Weel, the auction wis on Thursday – live-streamed, naturally – but I couldna find ony information on if the portaloo selt or fa’s bogcht it. Maybe it didnae sell, so noo someb’dy might get it for a knockdoon price. Fit is a price cheaper than it wid be tae knock it doon.

Or maybe it’s been acquired by a shadowy tycoon wi’ a mysterious plan tae turn it intae something else the centre o’ Aiberdeen is in desperate need o’? Like a shelter for folk waiting for their Uber, or a very wee branch o’ John Lewis.

Cava Kenny Cordiner, the football pundit who’s put a few noses out of joint in his time

With the Euros starting last weekend and non-stop football matches on the telly, Old Kenny is in his elephant. Fair enough, the opening match was a bit of a damp squid, but the rest of the tourney has been absolute knackerjack!

The Tartan Army was in full voice for the opening match against their German hosts, but the Scotland players never showed up, and got picked apart by some toothless German deficiency. I watched the game in the Butchers Arms in Inverurie with Basher Greg and Dunter Duncan, and by half-time we was crowning our sorrows.

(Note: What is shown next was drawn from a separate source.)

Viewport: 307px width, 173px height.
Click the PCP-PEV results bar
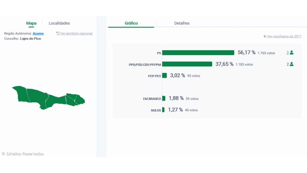pos(164,76)
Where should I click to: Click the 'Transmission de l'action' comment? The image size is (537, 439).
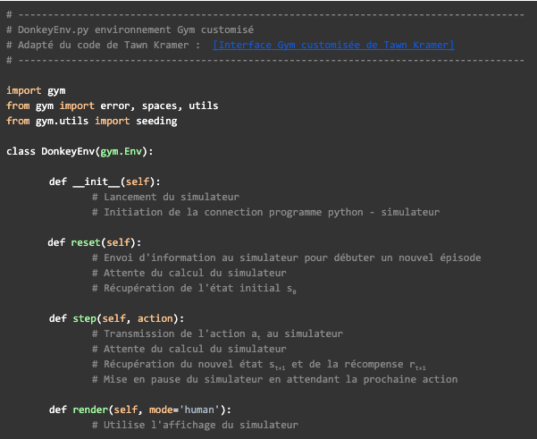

Fans will return to fan zones across the north and north-east this weekend for Scotland v Hungary. Image: Kenny Elrick/DC Thomson

Things is looking up, though, after we spanked the Swish 1-1 on Wednesday night to keep the dream alive. There was absolute scenes when we took the lead through a McTominay goal. He doesn’t sound as though he’s Scottish, the lad, but I think he’s allowed to play for us because his name is Scott. The Swish pulled one back when veteran Shakira showed his chips don’t lie by pouncing on a slack back-pass.

The draw was a good result for Clarko’s boys. We just need to win our last game to have a chance of the knockout stages. To win that match, Scotland must show that they are hungrier than their opponents. Which will be a big ask, given that they is playing Hungary.